Following the French Revolution, the new town council was initially based at Place des Étuves (an area now occupied by the Halle du Grand Marché). The council relocated to a private house known as l'emplacement Azéma in 1838. However, in the early 1840s, the town council decided to commission a dedicated town hall. The site they selected was on the west side of Rue de Paris. Although the foundation stone was laid in 1846, progress was slow due to financial constraints. The building was designed by Pierre Georges Grenard in the neoclassical style, built in brick with a cement render finish and was officially opened by the Governor of Réunion, Émile Darricau, on 21 April 1860.

The design involved a symmetrical main frontage of 11 bays facing onto Rue de Paris. The central section of five bays, which was slightly projected forward, featured a short flight of steps leading up to five round headed openings separated by Doric order columns supporting an entablature; there were five tall casement windows with cornices on the first floor, separated by Ionic order columns supporting a cornice, a frieze, a modillioned cornice, and a balustraded parapet. The outer sections of three bays each were fenestrated with round headed windows on the ground floor, and with tall casement windows with cornices on the first floor: they were separated by Doric order pilasters on the ground floor and by Ionic order pilasters on the first floor. At roof level, there was a square tower with a clock in the first stage and an octagonal belfry, surmounted by a dome, above. Internally, the principal room was the Grand Salle des Fêtes (ballroom), which extended right across the front of the building on the first floor.

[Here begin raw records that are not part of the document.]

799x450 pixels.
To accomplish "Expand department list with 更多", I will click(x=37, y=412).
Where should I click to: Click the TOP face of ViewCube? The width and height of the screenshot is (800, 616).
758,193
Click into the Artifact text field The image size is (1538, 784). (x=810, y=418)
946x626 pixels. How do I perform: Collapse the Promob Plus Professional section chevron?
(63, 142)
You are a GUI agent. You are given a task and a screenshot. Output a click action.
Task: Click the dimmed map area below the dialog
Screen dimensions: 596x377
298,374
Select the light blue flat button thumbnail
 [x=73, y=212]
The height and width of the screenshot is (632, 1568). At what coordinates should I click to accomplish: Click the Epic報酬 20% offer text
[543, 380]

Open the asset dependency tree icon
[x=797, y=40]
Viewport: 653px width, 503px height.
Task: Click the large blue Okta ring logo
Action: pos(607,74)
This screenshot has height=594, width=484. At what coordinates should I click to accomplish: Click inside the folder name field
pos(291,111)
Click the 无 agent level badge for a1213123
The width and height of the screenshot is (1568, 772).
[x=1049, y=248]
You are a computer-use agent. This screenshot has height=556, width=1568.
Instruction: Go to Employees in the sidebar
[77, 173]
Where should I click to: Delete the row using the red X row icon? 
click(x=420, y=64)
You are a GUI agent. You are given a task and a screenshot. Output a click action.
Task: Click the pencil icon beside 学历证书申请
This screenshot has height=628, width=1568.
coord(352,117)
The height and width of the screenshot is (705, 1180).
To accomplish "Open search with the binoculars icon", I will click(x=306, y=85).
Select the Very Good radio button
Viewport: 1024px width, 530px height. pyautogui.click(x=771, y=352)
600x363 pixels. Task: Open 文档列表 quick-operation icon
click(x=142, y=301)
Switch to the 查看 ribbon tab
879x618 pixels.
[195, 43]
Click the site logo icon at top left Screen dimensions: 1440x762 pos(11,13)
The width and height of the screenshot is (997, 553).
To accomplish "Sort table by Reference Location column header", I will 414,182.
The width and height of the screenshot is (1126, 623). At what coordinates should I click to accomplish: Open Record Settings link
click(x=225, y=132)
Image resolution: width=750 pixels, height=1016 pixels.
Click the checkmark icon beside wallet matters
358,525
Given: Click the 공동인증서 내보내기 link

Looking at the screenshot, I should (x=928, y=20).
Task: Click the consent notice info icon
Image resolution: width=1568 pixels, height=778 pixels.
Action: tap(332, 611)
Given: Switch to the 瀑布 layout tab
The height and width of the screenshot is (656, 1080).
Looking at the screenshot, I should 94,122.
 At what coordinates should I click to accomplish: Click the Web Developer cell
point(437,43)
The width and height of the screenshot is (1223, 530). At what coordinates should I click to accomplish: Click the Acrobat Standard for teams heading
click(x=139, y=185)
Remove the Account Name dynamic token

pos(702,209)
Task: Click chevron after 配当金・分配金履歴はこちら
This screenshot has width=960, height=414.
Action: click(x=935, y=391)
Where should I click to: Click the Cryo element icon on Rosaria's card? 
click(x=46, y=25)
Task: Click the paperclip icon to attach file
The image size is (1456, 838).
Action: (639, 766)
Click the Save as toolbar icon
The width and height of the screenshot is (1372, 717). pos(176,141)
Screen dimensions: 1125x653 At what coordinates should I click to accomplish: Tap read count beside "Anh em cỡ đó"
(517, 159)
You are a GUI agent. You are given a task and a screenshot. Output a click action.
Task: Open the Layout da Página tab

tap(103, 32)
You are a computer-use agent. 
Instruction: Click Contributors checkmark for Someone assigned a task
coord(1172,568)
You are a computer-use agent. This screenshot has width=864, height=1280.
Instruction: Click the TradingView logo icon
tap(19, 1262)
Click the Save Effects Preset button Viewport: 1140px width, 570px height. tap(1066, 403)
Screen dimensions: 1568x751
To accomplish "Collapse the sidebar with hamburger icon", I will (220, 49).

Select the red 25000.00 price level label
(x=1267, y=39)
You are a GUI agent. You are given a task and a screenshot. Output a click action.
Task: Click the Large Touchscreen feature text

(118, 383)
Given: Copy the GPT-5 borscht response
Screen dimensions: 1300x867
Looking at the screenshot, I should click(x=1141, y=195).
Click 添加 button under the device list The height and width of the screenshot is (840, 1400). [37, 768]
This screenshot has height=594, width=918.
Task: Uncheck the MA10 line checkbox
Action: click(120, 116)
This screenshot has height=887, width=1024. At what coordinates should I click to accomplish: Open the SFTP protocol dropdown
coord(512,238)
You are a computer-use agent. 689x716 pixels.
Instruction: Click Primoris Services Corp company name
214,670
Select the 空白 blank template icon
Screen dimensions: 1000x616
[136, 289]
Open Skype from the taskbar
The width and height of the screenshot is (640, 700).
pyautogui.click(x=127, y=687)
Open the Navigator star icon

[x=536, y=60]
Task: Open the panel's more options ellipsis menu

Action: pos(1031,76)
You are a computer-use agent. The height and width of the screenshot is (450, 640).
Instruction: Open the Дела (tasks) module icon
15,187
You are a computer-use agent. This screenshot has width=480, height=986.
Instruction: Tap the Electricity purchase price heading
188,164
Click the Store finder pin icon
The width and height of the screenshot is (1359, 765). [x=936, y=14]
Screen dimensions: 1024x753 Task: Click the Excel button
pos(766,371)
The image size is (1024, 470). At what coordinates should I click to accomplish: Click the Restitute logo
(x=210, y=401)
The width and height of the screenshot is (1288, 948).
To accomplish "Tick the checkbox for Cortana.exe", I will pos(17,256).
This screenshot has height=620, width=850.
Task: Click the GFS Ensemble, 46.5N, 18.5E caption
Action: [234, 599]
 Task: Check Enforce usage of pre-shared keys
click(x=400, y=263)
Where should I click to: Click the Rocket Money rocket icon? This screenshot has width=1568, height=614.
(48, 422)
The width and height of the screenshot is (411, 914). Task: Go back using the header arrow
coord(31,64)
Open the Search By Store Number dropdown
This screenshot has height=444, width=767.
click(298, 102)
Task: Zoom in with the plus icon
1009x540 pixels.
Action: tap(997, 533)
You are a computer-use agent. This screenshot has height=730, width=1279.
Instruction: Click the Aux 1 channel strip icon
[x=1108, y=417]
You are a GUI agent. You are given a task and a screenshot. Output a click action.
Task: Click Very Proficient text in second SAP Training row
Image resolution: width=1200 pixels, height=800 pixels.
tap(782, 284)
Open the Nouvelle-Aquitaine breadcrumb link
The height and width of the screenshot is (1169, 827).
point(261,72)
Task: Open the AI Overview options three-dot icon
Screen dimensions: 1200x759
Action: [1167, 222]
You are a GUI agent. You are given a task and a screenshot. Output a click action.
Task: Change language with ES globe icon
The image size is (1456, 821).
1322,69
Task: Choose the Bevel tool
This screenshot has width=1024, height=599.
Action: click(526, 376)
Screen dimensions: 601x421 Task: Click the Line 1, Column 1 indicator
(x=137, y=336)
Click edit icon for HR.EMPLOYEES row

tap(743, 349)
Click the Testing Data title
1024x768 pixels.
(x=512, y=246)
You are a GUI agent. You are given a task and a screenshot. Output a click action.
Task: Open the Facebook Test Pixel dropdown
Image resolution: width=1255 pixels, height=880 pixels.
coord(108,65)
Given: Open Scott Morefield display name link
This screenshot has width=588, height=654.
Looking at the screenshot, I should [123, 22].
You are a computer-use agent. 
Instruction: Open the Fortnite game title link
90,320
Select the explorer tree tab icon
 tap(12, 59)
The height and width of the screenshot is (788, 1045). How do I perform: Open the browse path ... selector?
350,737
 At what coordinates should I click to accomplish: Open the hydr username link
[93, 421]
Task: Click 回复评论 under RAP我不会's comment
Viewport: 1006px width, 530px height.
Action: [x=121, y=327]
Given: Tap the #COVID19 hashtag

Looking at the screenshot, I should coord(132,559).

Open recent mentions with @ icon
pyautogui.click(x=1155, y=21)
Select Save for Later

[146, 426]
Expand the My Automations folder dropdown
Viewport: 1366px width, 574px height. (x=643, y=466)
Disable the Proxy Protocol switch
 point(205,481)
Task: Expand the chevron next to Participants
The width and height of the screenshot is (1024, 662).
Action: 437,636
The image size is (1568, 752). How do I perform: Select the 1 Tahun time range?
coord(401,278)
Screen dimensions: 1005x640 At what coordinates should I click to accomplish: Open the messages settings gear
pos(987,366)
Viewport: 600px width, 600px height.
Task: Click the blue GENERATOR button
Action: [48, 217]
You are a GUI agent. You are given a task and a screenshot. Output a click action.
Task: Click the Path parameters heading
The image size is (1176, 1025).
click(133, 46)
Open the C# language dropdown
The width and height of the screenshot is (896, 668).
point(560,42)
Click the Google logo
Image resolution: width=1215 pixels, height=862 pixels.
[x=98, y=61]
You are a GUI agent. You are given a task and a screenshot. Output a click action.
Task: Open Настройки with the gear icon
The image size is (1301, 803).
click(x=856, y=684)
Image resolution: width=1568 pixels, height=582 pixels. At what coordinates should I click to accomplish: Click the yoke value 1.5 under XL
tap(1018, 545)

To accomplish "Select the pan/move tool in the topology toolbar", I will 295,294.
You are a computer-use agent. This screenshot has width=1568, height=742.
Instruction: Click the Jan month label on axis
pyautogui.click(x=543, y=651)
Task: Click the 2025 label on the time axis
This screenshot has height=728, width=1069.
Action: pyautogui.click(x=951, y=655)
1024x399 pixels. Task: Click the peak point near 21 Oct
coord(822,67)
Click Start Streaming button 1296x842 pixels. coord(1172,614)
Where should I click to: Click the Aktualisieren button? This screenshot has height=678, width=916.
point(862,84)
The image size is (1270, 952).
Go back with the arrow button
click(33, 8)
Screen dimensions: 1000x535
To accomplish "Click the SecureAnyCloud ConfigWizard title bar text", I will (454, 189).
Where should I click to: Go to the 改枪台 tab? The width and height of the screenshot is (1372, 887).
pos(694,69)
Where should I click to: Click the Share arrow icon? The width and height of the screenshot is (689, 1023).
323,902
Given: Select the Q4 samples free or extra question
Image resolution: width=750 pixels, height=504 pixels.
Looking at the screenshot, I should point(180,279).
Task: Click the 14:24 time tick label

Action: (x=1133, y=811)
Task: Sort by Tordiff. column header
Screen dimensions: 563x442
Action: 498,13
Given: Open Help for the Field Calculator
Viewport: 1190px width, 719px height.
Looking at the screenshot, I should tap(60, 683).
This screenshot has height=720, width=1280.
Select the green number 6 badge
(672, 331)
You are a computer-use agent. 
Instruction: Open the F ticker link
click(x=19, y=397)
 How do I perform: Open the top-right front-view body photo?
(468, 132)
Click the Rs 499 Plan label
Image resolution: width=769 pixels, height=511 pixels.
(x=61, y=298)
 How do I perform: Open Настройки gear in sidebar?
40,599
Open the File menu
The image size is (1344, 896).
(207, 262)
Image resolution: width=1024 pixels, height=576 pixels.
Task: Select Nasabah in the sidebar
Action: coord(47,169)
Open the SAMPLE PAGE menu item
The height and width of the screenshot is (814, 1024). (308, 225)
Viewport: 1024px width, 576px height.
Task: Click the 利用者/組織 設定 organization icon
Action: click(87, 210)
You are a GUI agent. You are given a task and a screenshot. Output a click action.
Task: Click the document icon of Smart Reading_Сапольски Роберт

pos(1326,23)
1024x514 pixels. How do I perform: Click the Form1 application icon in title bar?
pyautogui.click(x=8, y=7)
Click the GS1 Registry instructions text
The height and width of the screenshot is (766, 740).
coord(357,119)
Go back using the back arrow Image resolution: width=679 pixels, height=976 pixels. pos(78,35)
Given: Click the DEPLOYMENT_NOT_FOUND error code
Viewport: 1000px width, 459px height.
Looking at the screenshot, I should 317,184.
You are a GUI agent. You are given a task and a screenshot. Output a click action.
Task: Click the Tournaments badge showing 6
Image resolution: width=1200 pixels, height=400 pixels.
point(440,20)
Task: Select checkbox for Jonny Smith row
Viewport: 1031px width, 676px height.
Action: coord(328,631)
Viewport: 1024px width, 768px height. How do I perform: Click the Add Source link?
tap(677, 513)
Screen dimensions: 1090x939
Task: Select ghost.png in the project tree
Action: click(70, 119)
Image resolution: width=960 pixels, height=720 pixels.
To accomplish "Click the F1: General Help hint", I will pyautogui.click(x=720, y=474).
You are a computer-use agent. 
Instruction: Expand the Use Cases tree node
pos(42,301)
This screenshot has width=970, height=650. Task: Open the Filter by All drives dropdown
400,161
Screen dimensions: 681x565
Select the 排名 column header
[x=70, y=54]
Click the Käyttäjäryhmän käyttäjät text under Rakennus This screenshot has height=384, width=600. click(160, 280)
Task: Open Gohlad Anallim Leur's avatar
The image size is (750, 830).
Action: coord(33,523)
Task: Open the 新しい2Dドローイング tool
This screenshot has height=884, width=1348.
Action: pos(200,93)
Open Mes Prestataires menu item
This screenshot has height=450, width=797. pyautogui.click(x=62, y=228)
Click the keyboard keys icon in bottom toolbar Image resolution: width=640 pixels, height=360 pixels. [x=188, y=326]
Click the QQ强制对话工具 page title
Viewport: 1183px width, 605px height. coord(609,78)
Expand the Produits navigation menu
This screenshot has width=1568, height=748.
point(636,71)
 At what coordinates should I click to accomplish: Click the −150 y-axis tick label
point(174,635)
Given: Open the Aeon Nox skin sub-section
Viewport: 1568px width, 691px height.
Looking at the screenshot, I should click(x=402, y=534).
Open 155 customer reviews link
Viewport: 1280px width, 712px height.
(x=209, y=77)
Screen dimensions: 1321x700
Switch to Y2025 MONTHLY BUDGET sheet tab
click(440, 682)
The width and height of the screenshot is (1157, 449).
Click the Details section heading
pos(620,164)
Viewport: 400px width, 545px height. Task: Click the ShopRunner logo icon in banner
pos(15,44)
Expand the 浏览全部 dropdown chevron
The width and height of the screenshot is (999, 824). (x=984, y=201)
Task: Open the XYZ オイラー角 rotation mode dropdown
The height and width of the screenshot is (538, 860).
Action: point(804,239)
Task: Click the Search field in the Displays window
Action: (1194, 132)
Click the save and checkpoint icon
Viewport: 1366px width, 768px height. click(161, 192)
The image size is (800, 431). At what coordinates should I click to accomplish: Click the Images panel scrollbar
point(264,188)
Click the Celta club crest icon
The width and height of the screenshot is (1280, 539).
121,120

On 2 December 1868, following bitter disputes between anti-clerical and pro-Jesuit groups, a large crowd assembled in front of the town hall to demonstrate in favour of separation of the church and state, universal suffrage for the election of councillors and the release of prisoners. The mayor, Gibert des Molières, tried to calm tensions but when the crowd failed to disperse, French troops started shooting and using their bayonets: five people were killed and 22 were wounded (of whom another three died of their wounds). The next day the governor declared a state of emergency.

A war memorial, in the form of a column surmounted by a figure depicting Winged Victory, which was intended to commemorate the lives of local service personnel who had died in the First World War, was designed by Auguste Benard and erected on the street corner just to the northeast of the town hall. It was unveiled by the Governor of Réunion, Maurice Lapalud, on 23 December 1923. Following the liberation of Saint-Denis by 80 Free France troops from the destroyer Léopard on 28 November 1942, during the Second World War, the politician and trade unionist, Léon de Lépervanche, seized control of the town hall.